* [The task] Return every line from the records below that has the word "Choose".

Dataset entries:
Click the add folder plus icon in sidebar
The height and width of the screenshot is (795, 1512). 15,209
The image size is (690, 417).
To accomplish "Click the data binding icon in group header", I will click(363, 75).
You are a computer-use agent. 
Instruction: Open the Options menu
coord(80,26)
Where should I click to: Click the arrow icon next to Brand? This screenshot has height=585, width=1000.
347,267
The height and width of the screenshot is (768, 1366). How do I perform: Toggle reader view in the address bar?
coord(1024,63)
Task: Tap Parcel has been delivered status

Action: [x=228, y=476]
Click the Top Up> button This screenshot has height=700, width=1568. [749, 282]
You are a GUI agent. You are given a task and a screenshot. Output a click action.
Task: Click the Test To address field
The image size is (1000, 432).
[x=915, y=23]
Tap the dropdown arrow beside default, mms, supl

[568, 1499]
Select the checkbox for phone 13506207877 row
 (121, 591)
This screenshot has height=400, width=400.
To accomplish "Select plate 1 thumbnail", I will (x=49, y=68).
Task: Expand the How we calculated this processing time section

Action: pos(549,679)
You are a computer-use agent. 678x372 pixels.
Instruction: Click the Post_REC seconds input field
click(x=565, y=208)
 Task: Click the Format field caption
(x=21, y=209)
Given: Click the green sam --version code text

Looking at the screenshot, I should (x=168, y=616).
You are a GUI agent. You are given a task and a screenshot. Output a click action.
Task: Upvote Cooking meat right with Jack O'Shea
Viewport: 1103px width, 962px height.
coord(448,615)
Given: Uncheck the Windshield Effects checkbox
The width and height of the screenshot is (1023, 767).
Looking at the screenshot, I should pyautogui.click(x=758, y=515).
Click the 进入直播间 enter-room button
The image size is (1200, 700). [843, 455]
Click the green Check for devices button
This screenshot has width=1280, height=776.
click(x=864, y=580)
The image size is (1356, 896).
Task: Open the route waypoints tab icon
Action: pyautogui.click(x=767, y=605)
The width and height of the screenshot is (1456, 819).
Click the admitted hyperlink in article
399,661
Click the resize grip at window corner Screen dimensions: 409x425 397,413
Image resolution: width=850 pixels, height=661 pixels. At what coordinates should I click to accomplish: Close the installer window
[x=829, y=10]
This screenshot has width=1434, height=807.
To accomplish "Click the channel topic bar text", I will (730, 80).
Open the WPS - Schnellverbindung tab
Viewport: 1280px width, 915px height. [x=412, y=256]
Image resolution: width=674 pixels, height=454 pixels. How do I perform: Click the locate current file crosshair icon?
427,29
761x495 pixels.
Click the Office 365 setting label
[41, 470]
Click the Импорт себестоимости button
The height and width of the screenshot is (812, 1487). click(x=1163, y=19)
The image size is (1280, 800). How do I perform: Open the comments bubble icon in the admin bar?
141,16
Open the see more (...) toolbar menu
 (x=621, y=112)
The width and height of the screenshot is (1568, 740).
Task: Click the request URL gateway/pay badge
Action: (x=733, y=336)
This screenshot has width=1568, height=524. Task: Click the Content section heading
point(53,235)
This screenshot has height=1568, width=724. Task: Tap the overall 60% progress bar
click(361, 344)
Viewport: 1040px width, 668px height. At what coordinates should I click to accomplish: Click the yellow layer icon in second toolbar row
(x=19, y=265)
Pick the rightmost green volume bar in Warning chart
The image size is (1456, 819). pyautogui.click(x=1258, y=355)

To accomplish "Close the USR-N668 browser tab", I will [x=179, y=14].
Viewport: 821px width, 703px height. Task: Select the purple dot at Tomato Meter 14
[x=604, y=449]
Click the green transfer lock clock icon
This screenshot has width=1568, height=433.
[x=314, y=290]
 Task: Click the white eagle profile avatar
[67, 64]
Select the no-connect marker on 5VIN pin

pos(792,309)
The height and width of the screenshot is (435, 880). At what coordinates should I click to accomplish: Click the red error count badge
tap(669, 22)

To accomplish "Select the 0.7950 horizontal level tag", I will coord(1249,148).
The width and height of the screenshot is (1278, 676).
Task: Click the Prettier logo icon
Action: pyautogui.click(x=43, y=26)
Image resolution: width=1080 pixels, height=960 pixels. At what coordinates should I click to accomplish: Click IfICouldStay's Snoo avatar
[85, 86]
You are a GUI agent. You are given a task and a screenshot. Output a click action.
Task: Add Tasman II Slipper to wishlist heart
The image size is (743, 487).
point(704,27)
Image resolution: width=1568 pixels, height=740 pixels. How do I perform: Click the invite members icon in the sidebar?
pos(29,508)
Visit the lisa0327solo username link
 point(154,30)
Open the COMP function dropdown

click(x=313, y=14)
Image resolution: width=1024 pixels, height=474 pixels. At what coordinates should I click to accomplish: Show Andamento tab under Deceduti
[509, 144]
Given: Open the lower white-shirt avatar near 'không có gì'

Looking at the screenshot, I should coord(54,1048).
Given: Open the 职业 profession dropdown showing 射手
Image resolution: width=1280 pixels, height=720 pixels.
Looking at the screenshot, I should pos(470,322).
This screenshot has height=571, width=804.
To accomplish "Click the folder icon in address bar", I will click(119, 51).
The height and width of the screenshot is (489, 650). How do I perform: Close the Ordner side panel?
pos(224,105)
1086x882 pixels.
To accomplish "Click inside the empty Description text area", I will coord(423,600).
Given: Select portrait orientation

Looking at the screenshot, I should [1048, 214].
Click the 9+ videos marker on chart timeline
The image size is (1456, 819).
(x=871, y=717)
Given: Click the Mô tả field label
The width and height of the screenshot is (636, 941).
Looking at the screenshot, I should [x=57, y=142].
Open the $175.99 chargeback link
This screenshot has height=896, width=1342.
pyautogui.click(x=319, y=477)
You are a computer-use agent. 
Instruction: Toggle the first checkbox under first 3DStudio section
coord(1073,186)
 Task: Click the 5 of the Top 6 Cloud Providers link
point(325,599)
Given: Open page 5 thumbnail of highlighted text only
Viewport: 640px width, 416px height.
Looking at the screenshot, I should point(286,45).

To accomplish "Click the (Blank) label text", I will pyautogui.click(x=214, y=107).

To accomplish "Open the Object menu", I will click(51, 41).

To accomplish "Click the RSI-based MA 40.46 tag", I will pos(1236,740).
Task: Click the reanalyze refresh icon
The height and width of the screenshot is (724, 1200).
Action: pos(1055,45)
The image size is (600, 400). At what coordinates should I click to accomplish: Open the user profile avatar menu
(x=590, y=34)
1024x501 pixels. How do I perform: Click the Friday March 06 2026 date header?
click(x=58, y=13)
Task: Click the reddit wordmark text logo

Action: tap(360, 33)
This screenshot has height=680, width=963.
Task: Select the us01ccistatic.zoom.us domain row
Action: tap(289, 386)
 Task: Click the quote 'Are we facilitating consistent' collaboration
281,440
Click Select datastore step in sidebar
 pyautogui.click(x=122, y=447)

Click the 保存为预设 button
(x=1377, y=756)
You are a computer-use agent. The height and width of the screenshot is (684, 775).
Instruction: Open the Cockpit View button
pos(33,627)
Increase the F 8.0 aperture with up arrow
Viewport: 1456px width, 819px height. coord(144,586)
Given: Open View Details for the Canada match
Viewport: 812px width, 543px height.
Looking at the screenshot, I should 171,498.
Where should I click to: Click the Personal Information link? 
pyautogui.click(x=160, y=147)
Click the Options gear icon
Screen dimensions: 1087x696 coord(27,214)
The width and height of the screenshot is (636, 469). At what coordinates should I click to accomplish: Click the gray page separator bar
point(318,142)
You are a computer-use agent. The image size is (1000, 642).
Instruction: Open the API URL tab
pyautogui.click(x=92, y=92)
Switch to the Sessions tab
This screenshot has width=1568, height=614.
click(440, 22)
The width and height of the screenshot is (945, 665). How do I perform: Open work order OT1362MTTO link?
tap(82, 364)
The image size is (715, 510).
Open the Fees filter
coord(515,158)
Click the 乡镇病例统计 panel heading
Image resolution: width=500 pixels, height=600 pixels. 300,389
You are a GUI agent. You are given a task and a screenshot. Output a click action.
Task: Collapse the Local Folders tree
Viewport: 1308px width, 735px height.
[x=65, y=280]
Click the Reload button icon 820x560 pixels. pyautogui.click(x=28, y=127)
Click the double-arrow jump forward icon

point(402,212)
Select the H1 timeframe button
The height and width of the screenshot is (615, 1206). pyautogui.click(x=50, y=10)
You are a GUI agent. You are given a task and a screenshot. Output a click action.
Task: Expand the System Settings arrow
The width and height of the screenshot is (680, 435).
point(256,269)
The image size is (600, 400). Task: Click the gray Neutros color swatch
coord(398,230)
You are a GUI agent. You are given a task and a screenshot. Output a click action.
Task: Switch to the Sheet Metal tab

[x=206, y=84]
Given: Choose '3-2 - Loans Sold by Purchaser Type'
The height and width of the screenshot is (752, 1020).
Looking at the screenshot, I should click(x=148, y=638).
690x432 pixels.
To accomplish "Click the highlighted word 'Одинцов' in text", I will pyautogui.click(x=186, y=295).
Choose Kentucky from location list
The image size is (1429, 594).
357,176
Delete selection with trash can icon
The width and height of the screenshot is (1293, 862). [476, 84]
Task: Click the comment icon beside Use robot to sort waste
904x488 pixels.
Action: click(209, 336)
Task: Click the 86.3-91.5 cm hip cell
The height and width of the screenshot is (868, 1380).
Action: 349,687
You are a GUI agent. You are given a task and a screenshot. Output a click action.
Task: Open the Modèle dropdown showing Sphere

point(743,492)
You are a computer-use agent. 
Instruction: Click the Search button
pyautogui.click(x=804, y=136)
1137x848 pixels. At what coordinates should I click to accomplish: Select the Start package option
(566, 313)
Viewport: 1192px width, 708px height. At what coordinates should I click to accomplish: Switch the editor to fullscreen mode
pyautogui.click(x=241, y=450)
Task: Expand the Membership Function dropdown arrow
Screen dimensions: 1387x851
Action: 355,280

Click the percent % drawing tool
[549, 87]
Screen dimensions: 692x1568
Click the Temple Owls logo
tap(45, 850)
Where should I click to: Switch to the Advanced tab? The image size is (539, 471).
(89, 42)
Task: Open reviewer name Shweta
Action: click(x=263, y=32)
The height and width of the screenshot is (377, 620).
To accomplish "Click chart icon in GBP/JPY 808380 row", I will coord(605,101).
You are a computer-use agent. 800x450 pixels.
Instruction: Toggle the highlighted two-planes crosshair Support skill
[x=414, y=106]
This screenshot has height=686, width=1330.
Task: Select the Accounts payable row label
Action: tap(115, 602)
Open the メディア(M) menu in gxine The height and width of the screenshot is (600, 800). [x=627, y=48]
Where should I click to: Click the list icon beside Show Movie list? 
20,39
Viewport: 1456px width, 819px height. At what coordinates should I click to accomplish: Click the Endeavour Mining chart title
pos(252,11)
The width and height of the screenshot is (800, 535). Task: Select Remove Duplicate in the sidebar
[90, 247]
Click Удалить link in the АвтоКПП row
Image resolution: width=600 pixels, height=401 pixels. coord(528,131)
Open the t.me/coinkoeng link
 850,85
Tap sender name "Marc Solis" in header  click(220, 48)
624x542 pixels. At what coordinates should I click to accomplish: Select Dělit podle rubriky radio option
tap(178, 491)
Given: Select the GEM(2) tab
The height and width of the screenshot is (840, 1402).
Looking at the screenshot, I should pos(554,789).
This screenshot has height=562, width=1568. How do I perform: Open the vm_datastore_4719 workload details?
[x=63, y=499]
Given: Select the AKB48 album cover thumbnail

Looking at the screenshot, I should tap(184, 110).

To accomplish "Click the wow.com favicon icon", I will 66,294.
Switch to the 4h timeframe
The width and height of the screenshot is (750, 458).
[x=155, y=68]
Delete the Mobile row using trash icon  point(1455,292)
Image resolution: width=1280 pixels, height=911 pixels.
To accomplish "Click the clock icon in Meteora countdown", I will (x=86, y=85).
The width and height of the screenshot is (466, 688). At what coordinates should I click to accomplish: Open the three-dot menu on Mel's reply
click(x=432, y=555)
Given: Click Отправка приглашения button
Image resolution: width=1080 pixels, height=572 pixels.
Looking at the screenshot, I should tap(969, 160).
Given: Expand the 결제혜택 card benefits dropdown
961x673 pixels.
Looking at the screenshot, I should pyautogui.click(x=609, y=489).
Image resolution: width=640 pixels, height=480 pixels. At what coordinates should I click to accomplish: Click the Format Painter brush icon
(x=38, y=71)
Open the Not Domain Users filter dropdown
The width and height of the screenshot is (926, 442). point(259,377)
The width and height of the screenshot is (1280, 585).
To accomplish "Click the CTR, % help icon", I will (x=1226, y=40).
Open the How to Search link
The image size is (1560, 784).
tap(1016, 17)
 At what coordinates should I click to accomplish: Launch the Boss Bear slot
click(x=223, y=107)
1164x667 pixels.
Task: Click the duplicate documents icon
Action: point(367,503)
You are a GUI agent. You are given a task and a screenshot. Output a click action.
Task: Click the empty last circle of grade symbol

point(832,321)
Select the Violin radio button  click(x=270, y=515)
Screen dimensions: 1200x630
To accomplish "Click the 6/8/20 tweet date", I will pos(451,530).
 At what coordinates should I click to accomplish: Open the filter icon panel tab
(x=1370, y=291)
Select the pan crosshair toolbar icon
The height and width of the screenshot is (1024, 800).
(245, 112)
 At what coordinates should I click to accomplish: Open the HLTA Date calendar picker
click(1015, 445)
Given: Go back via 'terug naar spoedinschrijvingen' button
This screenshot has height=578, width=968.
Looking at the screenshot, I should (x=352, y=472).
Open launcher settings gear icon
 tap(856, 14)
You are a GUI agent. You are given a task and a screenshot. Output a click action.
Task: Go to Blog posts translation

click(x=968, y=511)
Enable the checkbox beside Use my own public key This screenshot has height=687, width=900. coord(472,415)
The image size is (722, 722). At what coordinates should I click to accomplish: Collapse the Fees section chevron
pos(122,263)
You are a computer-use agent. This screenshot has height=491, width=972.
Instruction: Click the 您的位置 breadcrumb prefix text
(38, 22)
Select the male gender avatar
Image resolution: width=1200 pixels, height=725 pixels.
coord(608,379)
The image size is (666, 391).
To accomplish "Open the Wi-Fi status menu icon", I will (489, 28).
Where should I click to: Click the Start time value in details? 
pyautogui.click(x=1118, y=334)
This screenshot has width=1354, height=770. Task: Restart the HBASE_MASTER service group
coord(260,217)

* [Solution to the exercise]
Given: Choose '3-2 - Loans Sold by Purchaser Type'
Choose Kentucky from location list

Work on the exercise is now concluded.